What you will do:
Rewrite the listing below as a numbered list, dropping any blank lines.

····················

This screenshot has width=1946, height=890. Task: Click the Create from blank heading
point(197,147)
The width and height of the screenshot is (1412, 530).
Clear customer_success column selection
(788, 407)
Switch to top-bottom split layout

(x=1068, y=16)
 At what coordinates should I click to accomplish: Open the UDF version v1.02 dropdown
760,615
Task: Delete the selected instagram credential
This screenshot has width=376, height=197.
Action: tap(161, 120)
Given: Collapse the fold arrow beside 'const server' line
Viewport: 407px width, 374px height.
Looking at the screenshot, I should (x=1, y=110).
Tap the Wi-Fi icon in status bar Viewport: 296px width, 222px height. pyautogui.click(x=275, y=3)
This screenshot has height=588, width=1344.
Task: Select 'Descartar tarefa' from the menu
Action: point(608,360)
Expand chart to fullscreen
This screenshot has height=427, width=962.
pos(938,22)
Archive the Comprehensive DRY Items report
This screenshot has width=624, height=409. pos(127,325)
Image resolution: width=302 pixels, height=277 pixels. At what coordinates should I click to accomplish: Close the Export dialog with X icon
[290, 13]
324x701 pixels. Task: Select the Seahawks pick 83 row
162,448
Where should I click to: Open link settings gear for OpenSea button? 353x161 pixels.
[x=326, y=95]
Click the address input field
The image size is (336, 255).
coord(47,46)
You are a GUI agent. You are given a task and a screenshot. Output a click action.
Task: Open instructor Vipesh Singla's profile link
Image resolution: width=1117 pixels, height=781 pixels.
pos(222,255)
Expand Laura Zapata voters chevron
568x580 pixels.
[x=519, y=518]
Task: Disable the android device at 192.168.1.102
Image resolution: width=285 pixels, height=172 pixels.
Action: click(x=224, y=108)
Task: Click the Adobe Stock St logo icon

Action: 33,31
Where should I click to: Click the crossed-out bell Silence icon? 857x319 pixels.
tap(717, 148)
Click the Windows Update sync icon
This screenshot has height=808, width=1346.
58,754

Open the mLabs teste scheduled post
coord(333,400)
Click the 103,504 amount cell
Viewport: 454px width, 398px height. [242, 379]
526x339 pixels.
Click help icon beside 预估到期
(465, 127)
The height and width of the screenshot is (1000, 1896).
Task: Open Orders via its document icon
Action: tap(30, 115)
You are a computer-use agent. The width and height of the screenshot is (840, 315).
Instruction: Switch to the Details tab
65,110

····················

Response to this task:
1. This screenshot has width=1946, height=890. Task: Click the Create from blank heading
2. point(197,147)
3. The width and height of the screenshot is (1412, 530).
4. Clear customer_success column selection
5. (788, 407)
6. Switch to top-bottom split layout
7. (x=1068, y=16)
8.  At what coordinates should I click to accomplish: Open the UDF version v1.02 dropdown
9. 760,615
10. Task: Delete the selected instagram credential
11. This screenshot has width=376, height=197.
12. Action: tap(161, 120)
13. Given: Collapse the fold arrow beside 'const server' line
14. Viewport: 407px width, 374px height.
15. Looking at the screenshot, I should (x=1, y=110).
16. Tap the Wi-Fi icon in status bar Viewport: 296px width, 222px height. pyautogui.click(x=275, y=3)
17. This screenshot has height=588, width=1344.
18. Task: Select 'Descartar tarefa' from the menu
19. Action: point(608,360)
20. Expand chart to fullscreen
21. This screenshot has height=427, width=962.
22. pos(938,22)
23. Archive the Comprehensive DRY Items report
24. This screenshot has width=624, height=409. pos(127,325)
25. Image resolution: width=302 pixels, height=277 pixels. At what coordinates should I click to accomplish: Close the Export dialog with X icon
26. [290, 13]
27. 324x701 pixels. Task: Select the Seahawks pick 83 row
28. 162,448
29. Where should I click to: Open link settings gear for OpenSea button? 353x161 pixels.
30. [x=326, y=95]
31. Click the address input field
32. The image size is (336, 255).
33. coord(47,46)
34. You are a GUI agent. You are given a task and a screenshot. Output a click action.
35. Task: Open instructor Vipesh Singla's profile link
36. Image resolution: width=1117 pixels, height=781 pixels.
37. pos(222,255)
38. Expand Laura Zapata voters chevron
39. 568x580 pixels.
40. [x=519, y=518]
41. Task: Disable the android device at 192.168.1.102
42. Image resolution: width=285 pixels, height=172 pixels.
43. Action: click(x=224, y=108)
44. Task: Click the Adobe Stock St logo icon
45. Action: 33,31
46. Where should I click to: Click the crossed-out bell Silence icon? 857x319 pixels.
47. tap(717, 148)
48. Click the Windows Update sync icon
49. This screenshot has height=808, width=1346.
50. 58,754
51. Open the mLabs teste scheduled post
52. coord(333,400)
53. Click the 103,504 amount cell
54. Viewport: 454px width, 398px height. [242, 379]
55. 526x339 pixels.
56. Click help icon beside 预估到期
57. (465, 127)
58. The height and width of the screenshot is (1000, 1896).
59. Task: Open Orders via its document icon
60. Action: tap(30, 115)
61. You are a computer-use agent. The width and height of the screenshot is (840, 315).
62. Instruction: Switch to the Details tab
63. 65,110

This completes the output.